I am grateful for…by Lisa Burkhardt Worley

  1. Deliverance

Each year I ask for God to give me a word to live by, so when my word was “deliver,” I was confused. I felt like I’d been “delivered” from a difficult childhood and some of the subsequent bad choices I made. I never dreamed that I might be delivered from disease this year.

Before we go any further, I want to give you one of the Merriam-Webster definitions of the word “deliver”: to give results that are promised, expected, or desired. I was confident and expectant that God could heal me of a suspected auto-immune disease because He promises healing in His Word and had used me in a healing capacity with others. Now it was my turn.

I think half the battle in healing is believing that God still heals. We either trust His Word or not. Psalm 119:19–20, is one of many passages about God’s promise of healing. It says that when we cry out to the Lord for healing he often answers. “’Lord, help!’ they cried in their trouble, and he saved them from their distress. He sent out his work and healed them, snatching them from the door of death.” 

In my initial bloodwork, the suspected auto-immune disease was “Scleroderma.” When I would tell friends about this possibility, they would scrunch up their face in worry and share horrific stories about people they knew with the disease. I deduced it was progressive and fatal.

But my word for the year was “deliver,” and now I believed He gave me that word to perhaps test my faith and see if I would worry in the midst of this potential trial. He let me know far in advance that He would deliver me, and I was confident that He would.

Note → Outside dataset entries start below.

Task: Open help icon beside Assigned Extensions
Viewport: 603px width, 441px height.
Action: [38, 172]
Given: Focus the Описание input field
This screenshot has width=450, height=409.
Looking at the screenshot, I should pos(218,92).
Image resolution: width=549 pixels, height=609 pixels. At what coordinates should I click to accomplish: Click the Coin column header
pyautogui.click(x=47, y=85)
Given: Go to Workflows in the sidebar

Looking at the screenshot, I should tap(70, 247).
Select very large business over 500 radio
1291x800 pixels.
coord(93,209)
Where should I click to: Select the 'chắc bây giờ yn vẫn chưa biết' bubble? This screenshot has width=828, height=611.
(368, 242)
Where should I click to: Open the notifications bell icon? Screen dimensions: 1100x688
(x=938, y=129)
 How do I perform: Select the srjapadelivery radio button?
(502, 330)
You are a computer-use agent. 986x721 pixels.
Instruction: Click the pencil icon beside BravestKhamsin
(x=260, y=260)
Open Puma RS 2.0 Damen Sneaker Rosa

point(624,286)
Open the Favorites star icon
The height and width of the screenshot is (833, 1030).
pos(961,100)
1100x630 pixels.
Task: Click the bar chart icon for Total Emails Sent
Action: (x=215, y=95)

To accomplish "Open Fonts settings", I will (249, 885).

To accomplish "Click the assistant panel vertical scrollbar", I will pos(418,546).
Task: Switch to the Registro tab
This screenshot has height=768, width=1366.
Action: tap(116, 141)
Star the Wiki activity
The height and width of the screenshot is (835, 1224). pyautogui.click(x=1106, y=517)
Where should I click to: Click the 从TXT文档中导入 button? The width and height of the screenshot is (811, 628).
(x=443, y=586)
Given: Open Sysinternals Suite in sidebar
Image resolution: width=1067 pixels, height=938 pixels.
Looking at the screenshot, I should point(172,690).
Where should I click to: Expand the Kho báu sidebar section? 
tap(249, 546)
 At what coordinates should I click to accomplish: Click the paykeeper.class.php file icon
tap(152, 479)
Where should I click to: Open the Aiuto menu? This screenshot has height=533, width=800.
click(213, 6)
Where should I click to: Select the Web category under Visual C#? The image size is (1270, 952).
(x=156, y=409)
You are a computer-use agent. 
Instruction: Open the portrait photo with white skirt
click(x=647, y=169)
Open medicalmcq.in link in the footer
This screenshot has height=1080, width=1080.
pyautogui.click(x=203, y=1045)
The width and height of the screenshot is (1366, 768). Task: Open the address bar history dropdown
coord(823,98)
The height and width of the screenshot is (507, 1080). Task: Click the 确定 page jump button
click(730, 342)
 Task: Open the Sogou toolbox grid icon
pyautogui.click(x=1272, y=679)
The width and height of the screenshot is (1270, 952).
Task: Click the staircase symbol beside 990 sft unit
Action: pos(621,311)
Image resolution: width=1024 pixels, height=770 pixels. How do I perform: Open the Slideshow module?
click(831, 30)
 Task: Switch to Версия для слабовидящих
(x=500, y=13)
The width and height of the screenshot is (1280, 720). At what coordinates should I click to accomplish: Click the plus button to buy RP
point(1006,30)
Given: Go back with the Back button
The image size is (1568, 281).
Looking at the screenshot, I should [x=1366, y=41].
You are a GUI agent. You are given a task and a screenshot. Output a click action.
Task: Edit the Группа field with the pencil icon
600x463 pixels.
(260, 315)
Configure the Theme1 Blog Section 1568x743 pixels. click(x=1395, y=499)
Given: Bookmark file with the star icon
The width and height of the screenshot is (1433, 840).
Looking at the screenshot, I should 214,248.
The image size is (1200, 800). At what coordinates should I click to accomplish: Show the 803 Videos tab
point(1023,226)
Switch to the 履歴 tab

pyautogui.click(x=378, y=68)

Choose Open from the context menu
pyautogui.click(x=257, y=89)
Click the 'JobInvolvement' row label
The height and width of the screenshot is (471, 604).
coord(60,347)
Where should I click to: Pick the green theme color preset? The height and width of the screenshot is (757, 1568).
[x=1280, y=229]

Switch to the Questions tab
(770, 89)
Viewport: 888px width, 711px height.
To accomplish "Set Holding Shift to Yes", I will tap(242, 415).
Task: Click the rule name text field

I was referred by my doctor to a Rheumatologist, but could not get in for a couple of months, so I prayed a bold prayer: Lord, by the time I go to the specialist, will you please heal me of any disease that might be trying to take over my body? Over that stretch of time between the prayer and the doctor’s appointment, I progressively felt better. I had been feeling “inflamed” and stiff, a couple of the symptoms of Scleroderma. So the day came to go to my Rheumatologist appointment. After examining my frame, the specialist was already skeptical that I had this particular disease because there were no outward physical symptoms of it, then after running every test imaginable on my blood, everything was within normal range. I did not have any disease whatsoever.

Delivered and not surprised!

This morning, I came across a couple of passages that speak about healing and deliverance, one in Psalm 118: “I shall not die, but live and declare the works of the LORD” (Psalm 118:17). I believe God has more for me to do before I’m called home. Then in 2 Corinthians, Paul talks about his own deliverance from trouble that he experienced on his missionary journey through Asia: “Indeed, we felt we had received the sentence of death. But this happened that we might not rely on ourselves but on God, who raises the dead. He has delivered us from such a deadly peril, and he will deliver us again. On him we have set our hope that he will continue to deliver us” (2 Corinthians 1:9–10).

I also believe that every once in a while, the Lord allows these scenarios so we understand the fragility of our lives and how we are totally dependent on Him for our sustenance. He will say “no” to healing, but He often says “yes.”

Today, I am grateful for the Lord’s healing. If you are struggling with some kind of infirmity, won’t you claim the Bible’s promises of healing over your life as well? Before I close, I want to say a healing prayer over you:

Lord, only you know what people are dealing with today concerning their health, but we believe that you are our Jehovah Rapha and that you still heal. I speak this scripture over the lives of those who are reading this blog: “I will give you back your health and heal your wounds,” says the Lord. We call forth your healing and we thank you in advance for how You are going to work. It’s in the powerful name of Jesus we pray this, AMEN.